(RECORDS PROVIDED)
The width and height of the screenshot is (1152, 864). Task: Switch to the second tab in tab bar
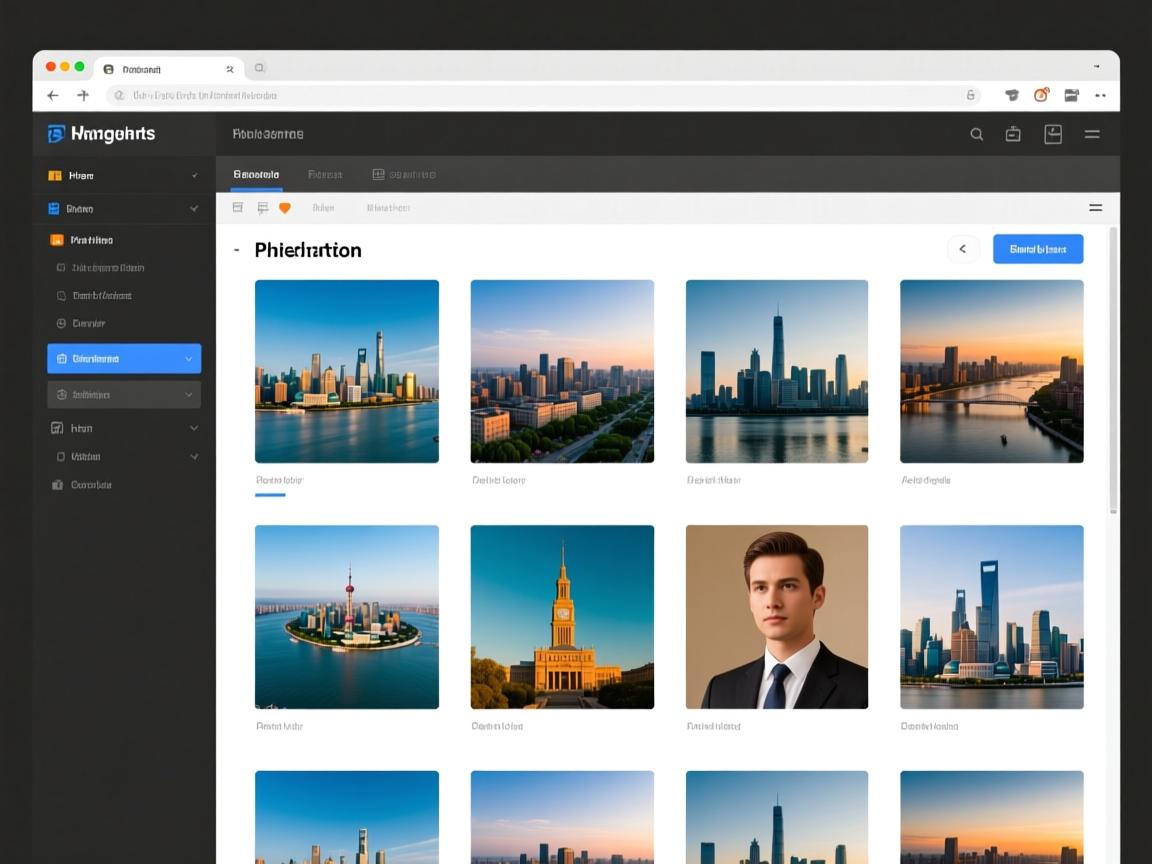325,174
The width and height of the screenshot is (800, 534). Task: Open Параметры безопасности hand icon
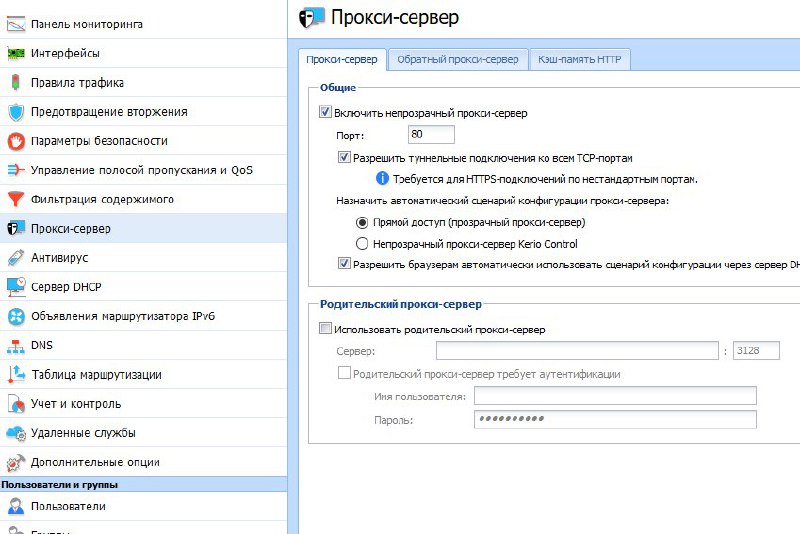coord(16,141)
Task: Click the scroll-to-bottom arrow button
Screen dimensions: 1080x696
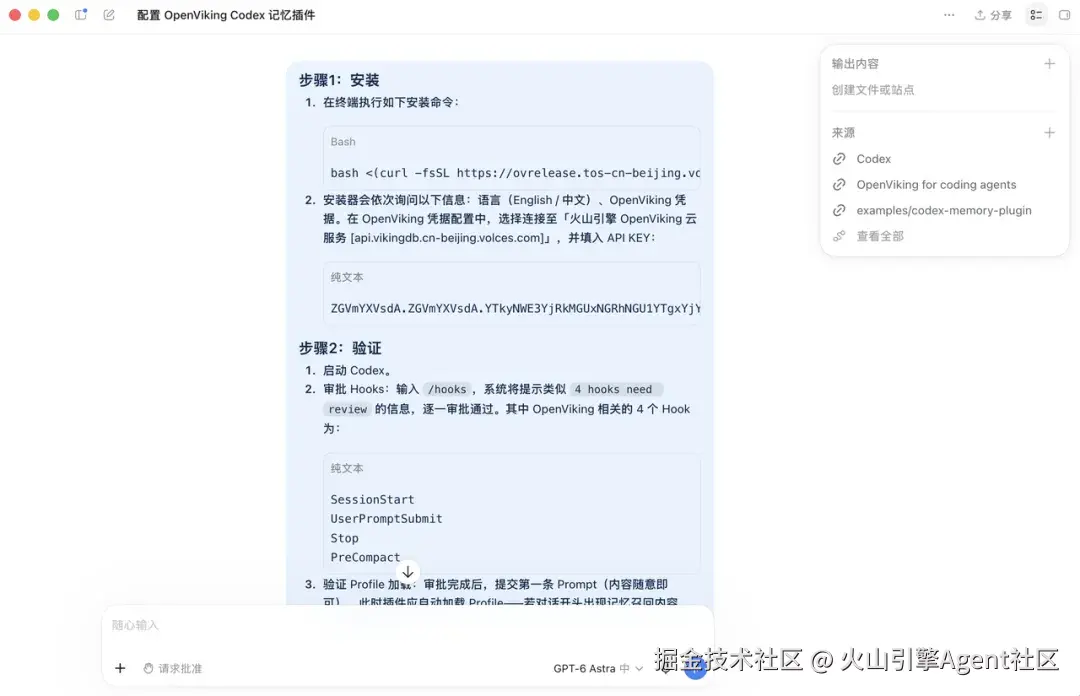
(End RECORDS PROVIDED)
Exclude all pictures and reproduce verbatim the lines running from the line that contains "The width and height of the screenshot is (800, 534)." to the end of the data above, both ends included.

The width and height of the screenshot is (800, 534). Task: Open Параметры безопасности hand icon
coord(16,141)
Task: Click the scroll-to-bottom arrow button
Screen dimensions: 1080x696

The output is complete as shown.